> **ASSIGNED TASK A**: According to the forum thread, how far away does Sandra say "isn't that far in the scheme of things"?
> **ASSIGNED TASK B**: Do these statements agree with the forum thread? Answer yes or no for each, and quote the words that decide it. (i) Sandra thinks moving house would be drastic. (ii) Ray denies being a miserable sod. (iii) Pat's niece blames her exam failure on her own lack of study.
> **ASSIGNED TASK C**: From the forum thread, set down the passage that begins at the words "Running hell for" and stops after "my hearing aids?".

Go with the majority Pat, there's always one or two miserable sods.

As to Ray's comment, life's what you make it, we set the rules and guidelines that ensures our needs come first, we don't become a daycare facility, soft touches or child managers.

Set similar rules Pat and you'll find it an enriching and enjoyable experience.

Don't listen to the baa humbug merchants.

Terry


----------



## aldra (Jul 2, 2009)

Congratulations Pat to you both and your daughter

Delighted for you 

Moving house would seem a bit drastic to me especially as you have only just finished yours 

And three hours isn’t that far in the scheme of things 

Sandra


----------



## patp (Apr 30, 2007)

Ray, I am pretty certain that our daughter will follow in our footsteps and instil discipline into her children. She would always be under strict instructions, as a child, to "listen to Nanny and Grandad, be polite and do as they say". She was loved by her Grandparents. So much so that my Sister in Law accused my parents of favouritism over her daughter, my niece. My Sister in Law brought my niece up to believe that she was "entitled". This meant that my niece felt deprived when told, by her grandparents, not to switch on the TV without asking first and to wait until after dinner before eating a treat etc. Like so many of her generation, my niece is not happy. She blames her exam failure on the education system rather than her lack of study and every boss she works for is, according to her, "useless".

Our son in law seems to have been brought up with the same values as we used. Only time will tell and I am sure we will disagree with some aspects of their child rearing but on the whole I am looking forward to the experience.

Our daughter is a community paediatric physiotherapist and so sees, first hand, the results of bad parenting.

Terry and Sandra thank you for the kind words. I am a little bit excited


----------



## raynipper (Aug 4, 2008)

I'm not denying I'm a miserable sod Terry. It's what keeps me happy Meldrew style.

I will be on the ferry next week and have recollections of nearly every previous trips where gangs of youngish kids wreak havoc on board and need putting in the broom cupboard.
Running hell for leather barging into anyone in their path. Screaming at the tops of their little lungs in the recliner lounges and even the reserved lounge. Jumping from seat to seat and if any parent of guardian dare try and instill some order, the further noise and screams make them wonder why they bothered.

Of course everyone will say "Oh no not our Cherubs" in unison. But often I note many parents are blissfully unaware of their charges antics. You can hear the unruly ones across many a supermarket. Maybe they are only tuned into my hearing aids?

Ray.


----------



## patp (Apr 30, 2007)

> **EXCERPTED DATA**:
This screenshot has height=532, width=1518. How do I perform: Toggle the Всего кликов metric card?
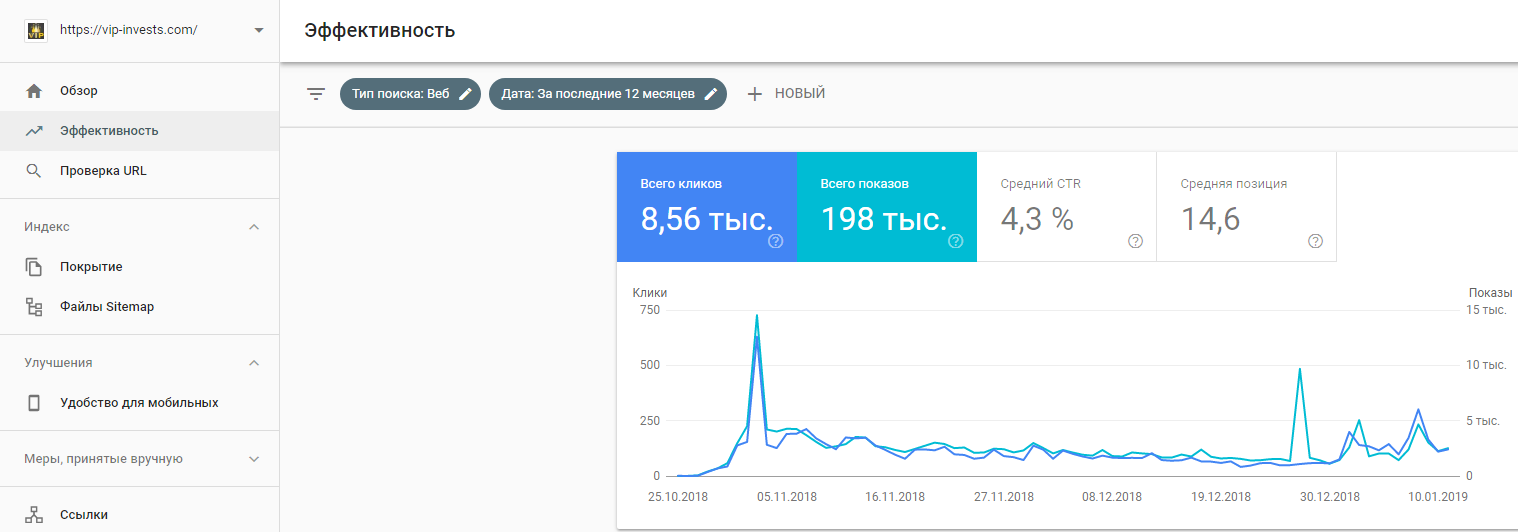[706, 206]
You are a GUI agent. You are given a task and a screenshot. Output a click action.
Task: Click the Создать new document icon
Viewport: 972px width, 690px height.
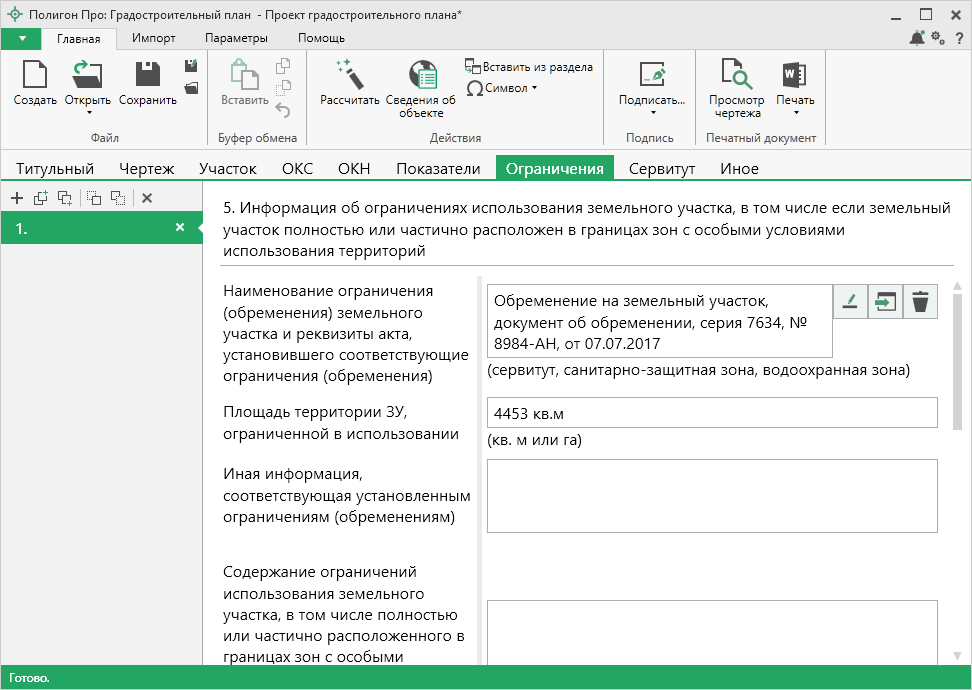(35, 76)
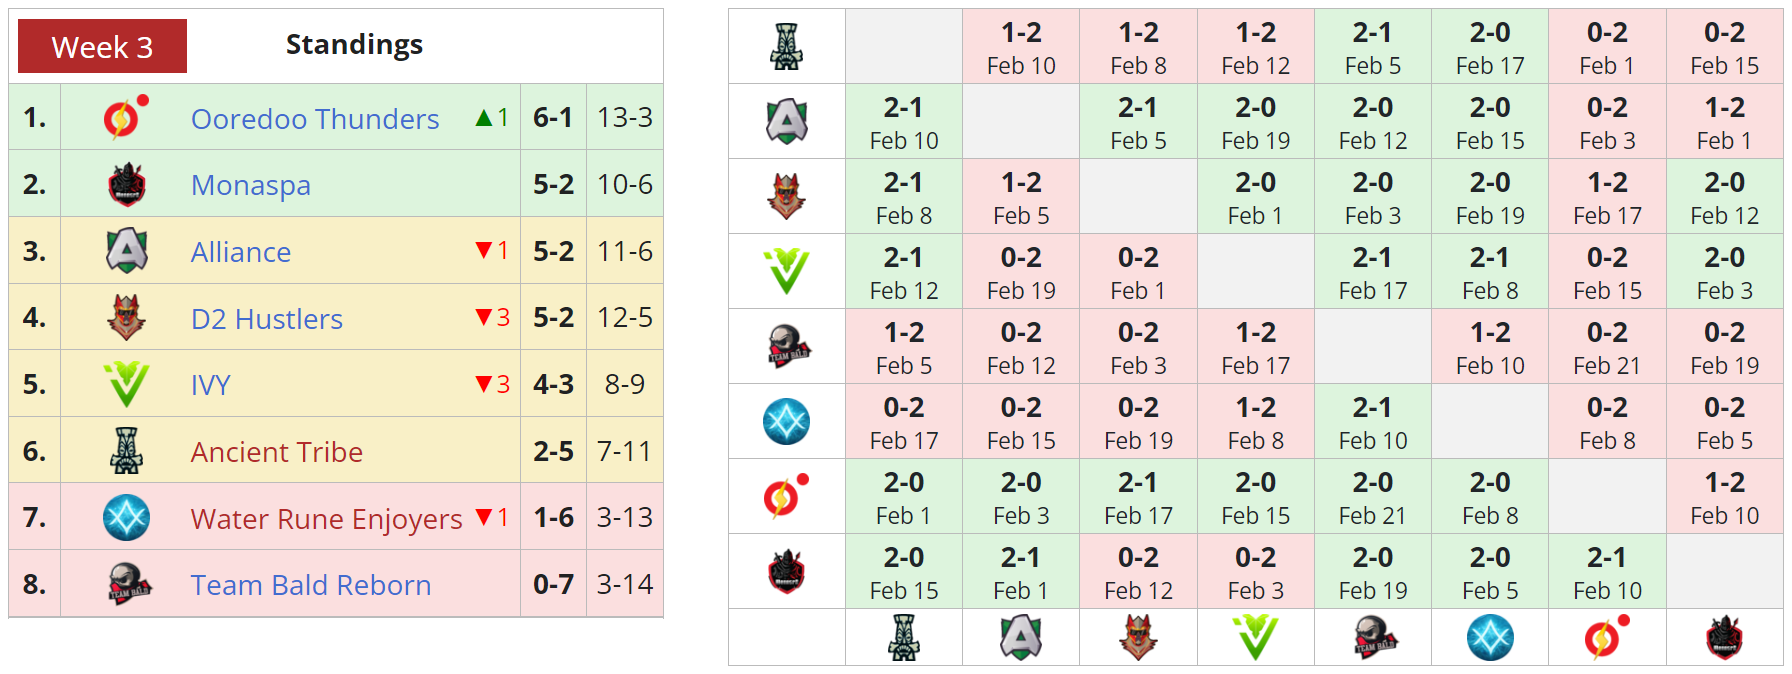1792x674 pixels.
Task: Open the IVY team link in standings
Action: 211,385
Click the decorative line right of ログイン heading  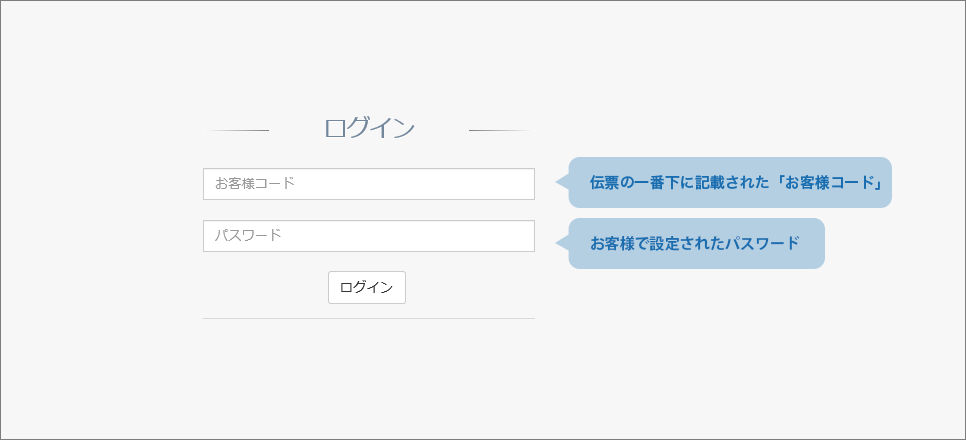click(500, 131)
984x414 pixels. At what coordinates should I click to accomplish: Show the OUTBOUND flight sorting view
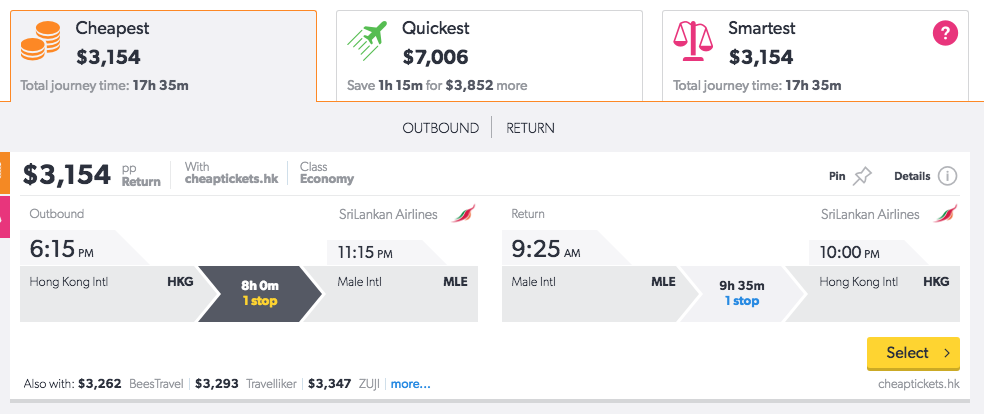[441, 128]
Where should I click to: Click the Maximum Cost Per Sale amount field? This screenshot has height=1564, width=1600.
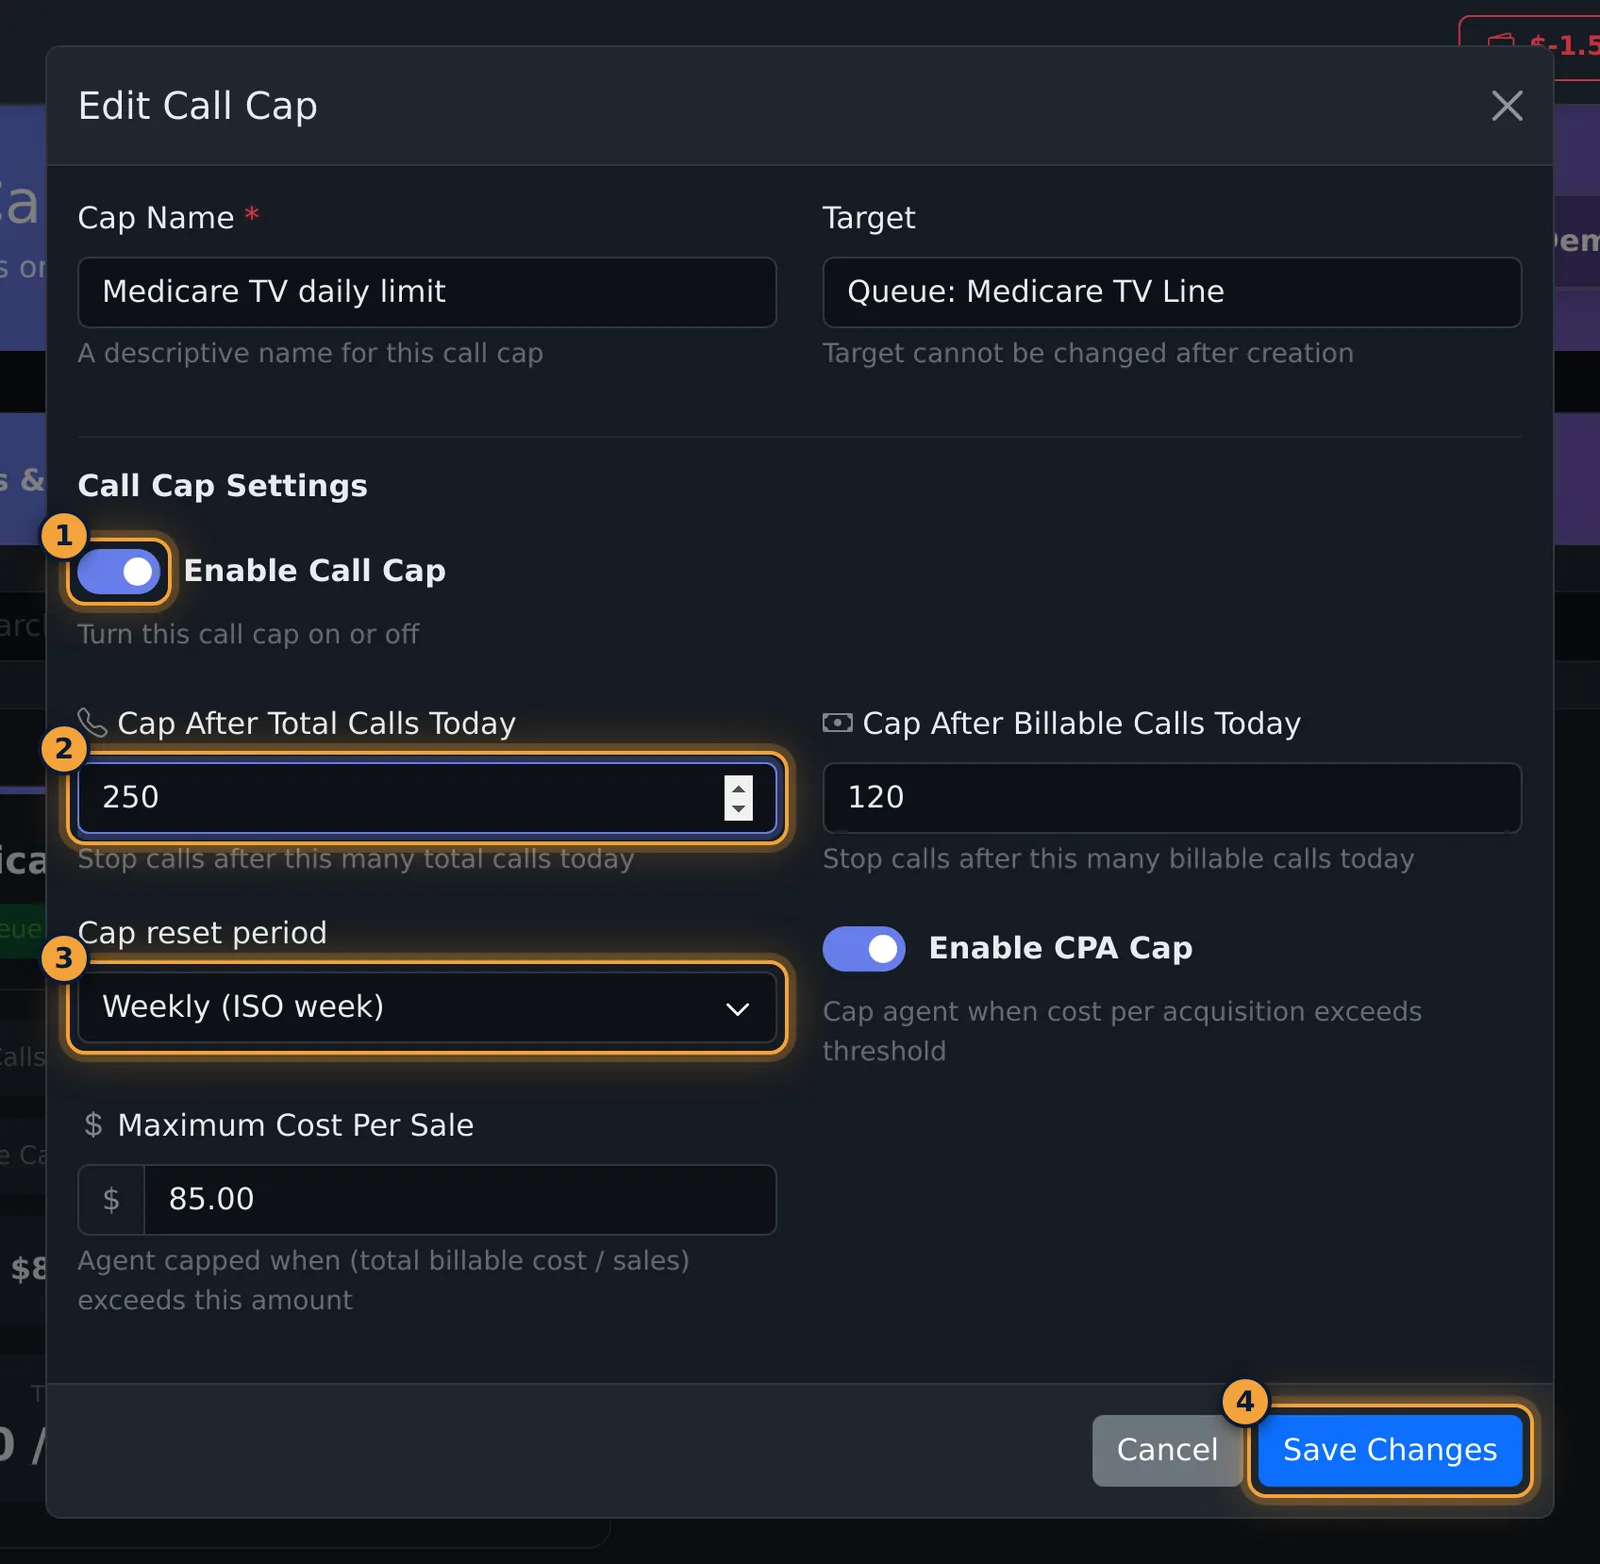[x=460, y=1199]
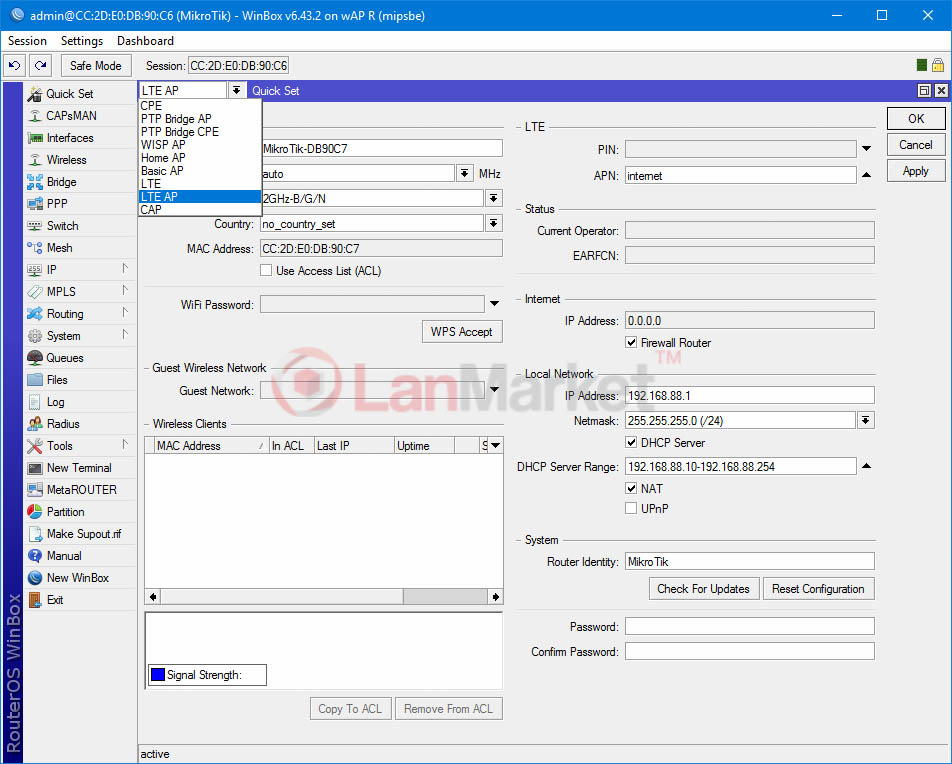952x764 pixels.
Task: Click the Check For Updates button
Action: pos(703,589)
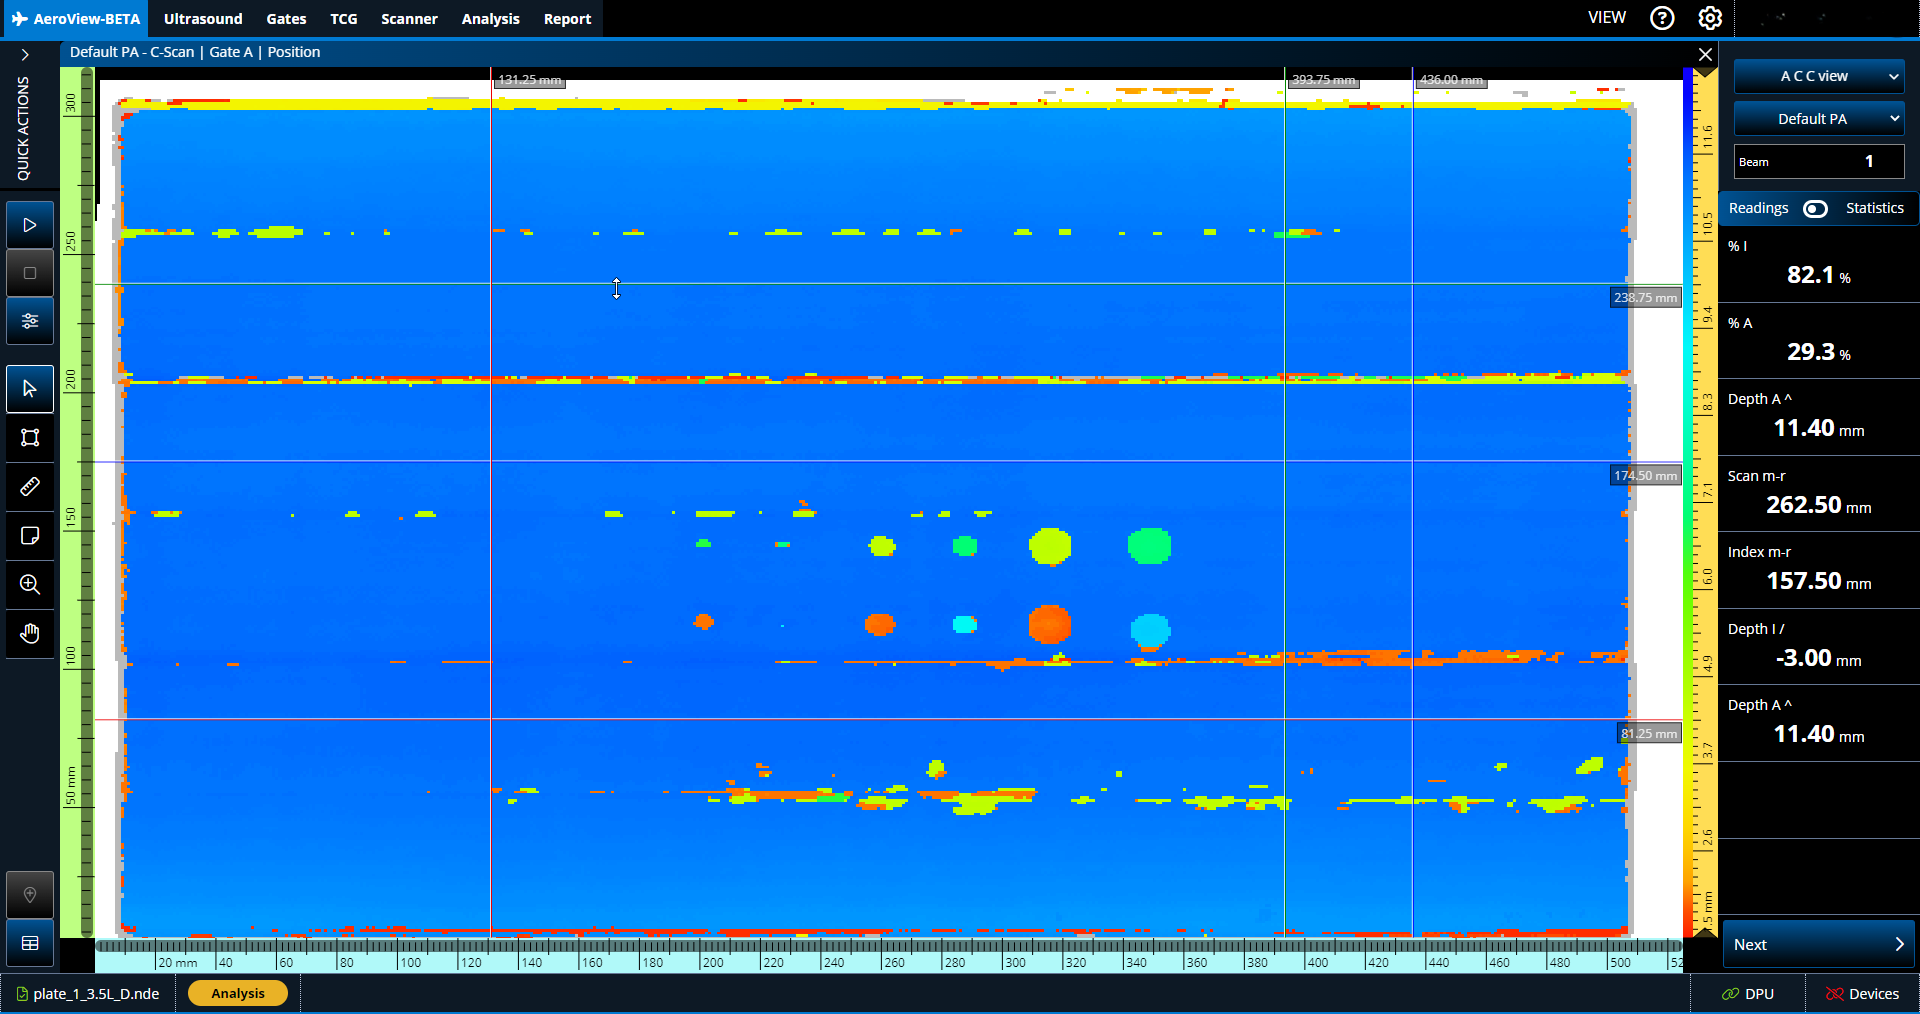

> **TASK RESULT A**: Three hours.

> **TASK RESULT B**:
(i) Yes: "Moving house would seem a bit drastic to me"
(ii) No: "I'm not denying I'm a miserable sod Terry."
(iii) No: "She blames her exam failure on the education system rather than her lack of study"

> **TASK RESULT C**:
Running hell for leather barging into anyone in their path. Screaming at the tops of their little lungs in the recliner lounges and even the reserved lounge. Jumping from seat to seat and if any parent of guardian dare try and instill some order, the further noise and screams make them wonder why they bothered.

Of course everyone will say "Oh no not our Cherubs" in unison. But often I note many parents are blissfully unaware of their charges antics. You can hear the unruly ones across many a supermarket. Maybe they are only tuned into my hearing aids?